→ TASK BRIEF
Please copy out the lines in the entries that contain "Segui".

→ EXERCISE MATERIALS
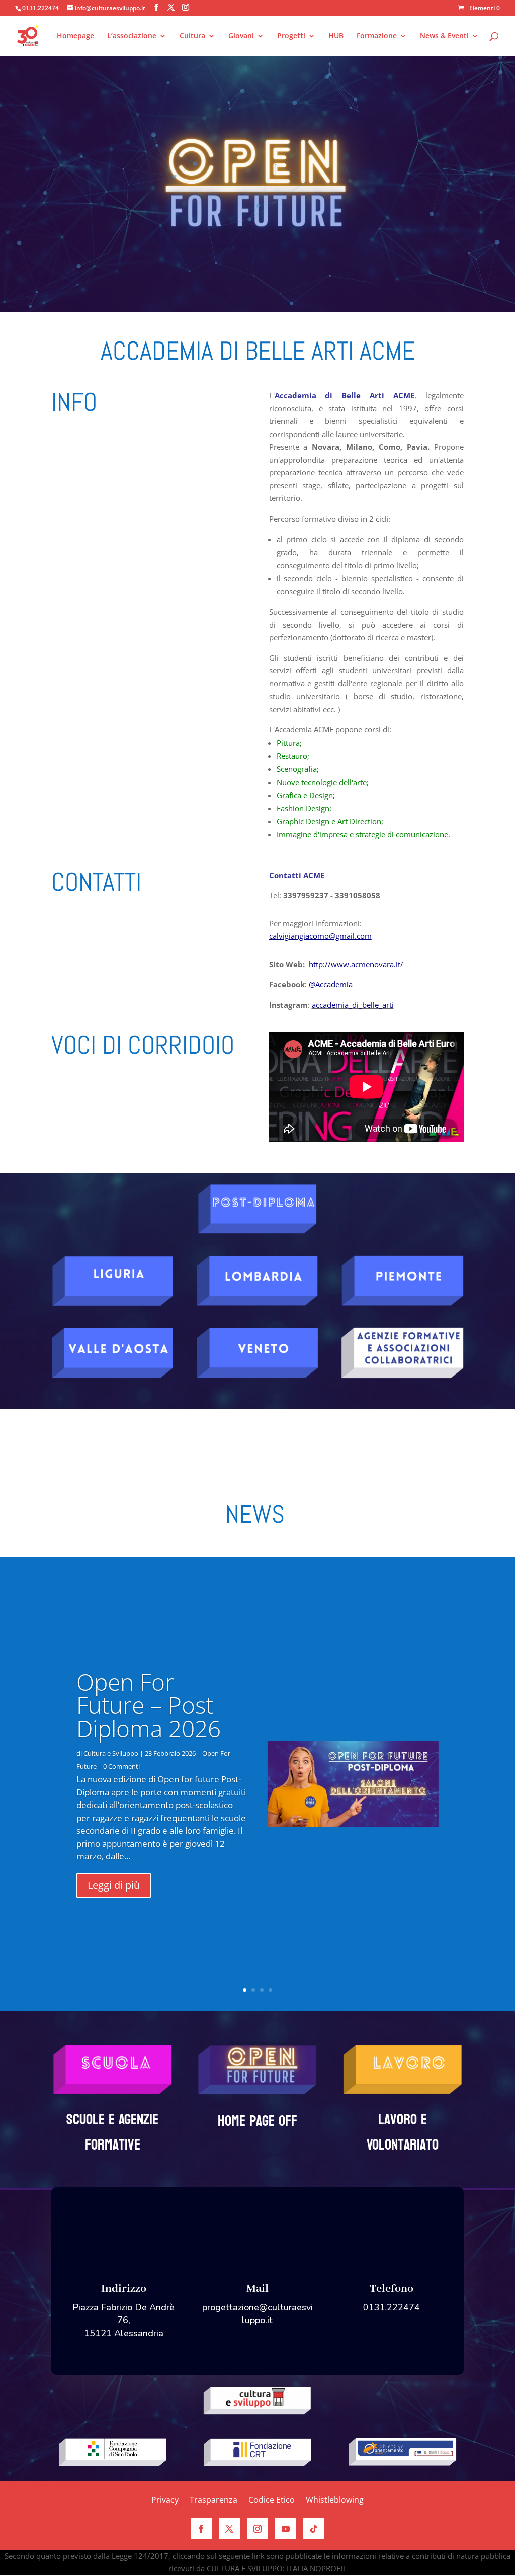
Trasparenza (213, 2500)
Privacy (165, 2500)
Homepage (75, 36)
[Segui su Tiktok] (313, 2528)
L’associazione (131, 36)
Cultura (192, 36)
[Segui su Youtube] (285, 2528)
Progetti (291, 36)
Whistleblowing (335, 2500)
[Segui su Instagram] (257, 2528)
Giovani (241, 36)
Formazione (377, 36)
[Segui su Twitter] (229, 2528)
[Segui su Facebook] (201, 2528)
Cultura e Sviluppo (110, 1753)
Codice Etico (271, 2500)
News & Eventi (444, 36)
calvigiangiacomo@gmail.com (320, 936)
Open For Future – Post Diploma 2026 (148, 1705)
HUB (336, 36)
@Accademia (331, 984)
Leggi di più (114, 1885)
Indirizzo (123, 2289)
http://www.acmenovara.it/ (356, 964)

→ WRITTEN ANSWER
[Segui su Tiktok] (313, 2528)
[Segui su Youtube] (285, 2528)
[Segui su Instagram] (257, 2528)
[Segui su Twitter] (229, 2528)
[Segui su Facebook] (201, 2528)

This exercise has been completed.